▶ Written request A
Convert the part of the rows that opens with the line containing "Click the 物联管理平台 bar" and runs through the end of the rows into a JSON list of strings, one string per line, with blank lines dropped. Leave the pictures out.
☆ ☆ ☆ ☆ ☆ ☆ ☆
U.S. v. Jackson

Decision Date23 October 1998
Docket NumberNo. 97-3122,97-3122
Citation161 F.3d 24
PartiesUNITED STATES of America, Appellee v. Adolph JACKSON, Appellant
CourtU.S. Court of Appeals — District of Columbia Circuit

Antoini M. Jones argued the cause and filed the brief for appellant.

Rachel Carlson Lieber, Assistant United States Attorney, argued the cause for appellee. With her on the brief were Wilma A. Lewis, United States Attorney, John R. Fisher Mary-Patrice Brown, Richard L. Edwards and Mary B. Murphy, Assistant United States Attorneys.

Before EDWARDS, Chief Judge, and WALD and SENTELLE, Circuit Judges.

SENTELLE, Circuit Judge:

Adolph Jackson entered a plea of guilty to one count of Possession with Intent to Distribute Five Kilograms or More of Cocaine in violation of 21 U.S.C. § 841(a)(1) and (b)(1)(A)(ii)(II). He appeals from a judgment imposing a sentence of 132 months. Jackson argues that the district court improperly concluded that an earlier incident of uncharged conduct four years before the offense of conviction was in the same "course of conduct" and was thus appropriately included as "relevant conduct" for the purposes of determining the base offense level under U.S.S.G. § 1B1.3. We reject appellant's argument and affirm his sentence.

I. Background

Adolph Jackson was arrested as a result of a reverse sting operation facilitated by the cooperation of Rayful Edmond. Edmond, a purported drug lord, had been convicted of various federal narcotics offenses in 1990, and received concurrent sentences of life without parole. See United States v. Edmond, 52 F.3d 1080 (D.C.Cir.1995). While in prison, Edmond continued his drug activity by using the facility's visitation and telephone privileges to broker drug transactions between individuals in Colombia and in Washington, D.C. Edmond's telephone calls from prison were tape recorded consistent with Bureau of Prison policy, and in 1994, federal investigators became aware of his illegal activities and commenced an investigation. Edmond agreed to plead guilty to conspiracy to distribute cocaine, and began to cooperate with the government. He represented to his former contacts in the illicit drug industry that he had resumed his pattern of brokering large drug deals between parties in D.C. and in Colombia, with the government providing the cocaine in reverse sting operations.
☆ ☆ ☆ ☆ ☆ ☆ ☆
▶ Written request B
In the U.S. v. Jackson opinion, why were Edmond's telephone calls from prison tape recorded?

▶ Data records
☆ ☆ ☆ ☆ ☆ ☆ ☆
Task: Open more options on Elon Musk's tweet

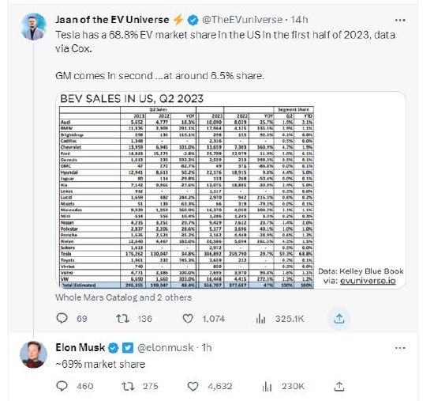Action: 400,348
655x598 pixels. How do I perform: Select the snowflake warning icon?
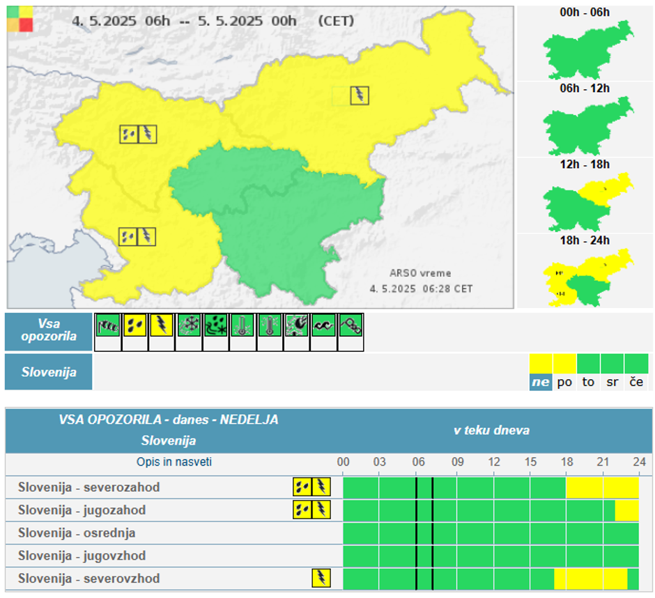[x=189, y=325]
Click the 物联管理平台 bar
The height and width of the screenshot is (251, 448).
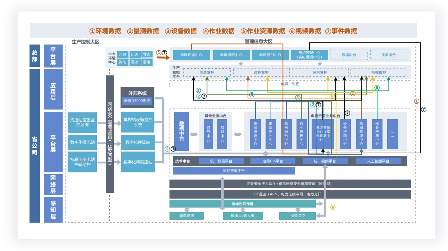tap(234, 171)
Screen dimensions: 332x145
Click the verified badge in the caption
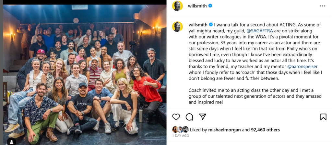click(211, 25)
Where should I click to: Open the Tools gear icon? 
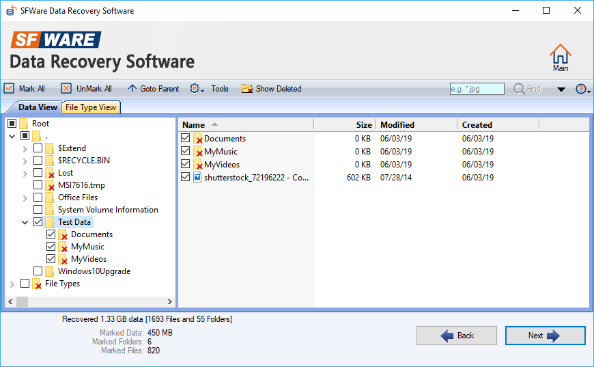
☆ ☆ ☆ ☆ ☆ ☆ ☆
▶ Task answer A
[
  "Click the 物联管理平台 bar",
  "The height and width of the screenshot is (251, 448).",
  "tap(234, 171)",
  "Screen dimensions: 332x145",
  "Click the verified badge in the caption",
  "click(211, 25)",
  "Where should I click to: Open the Tools gear icon? "
]

▶ Task answer B
They were recorded in keeping with Bureau of Prison policy.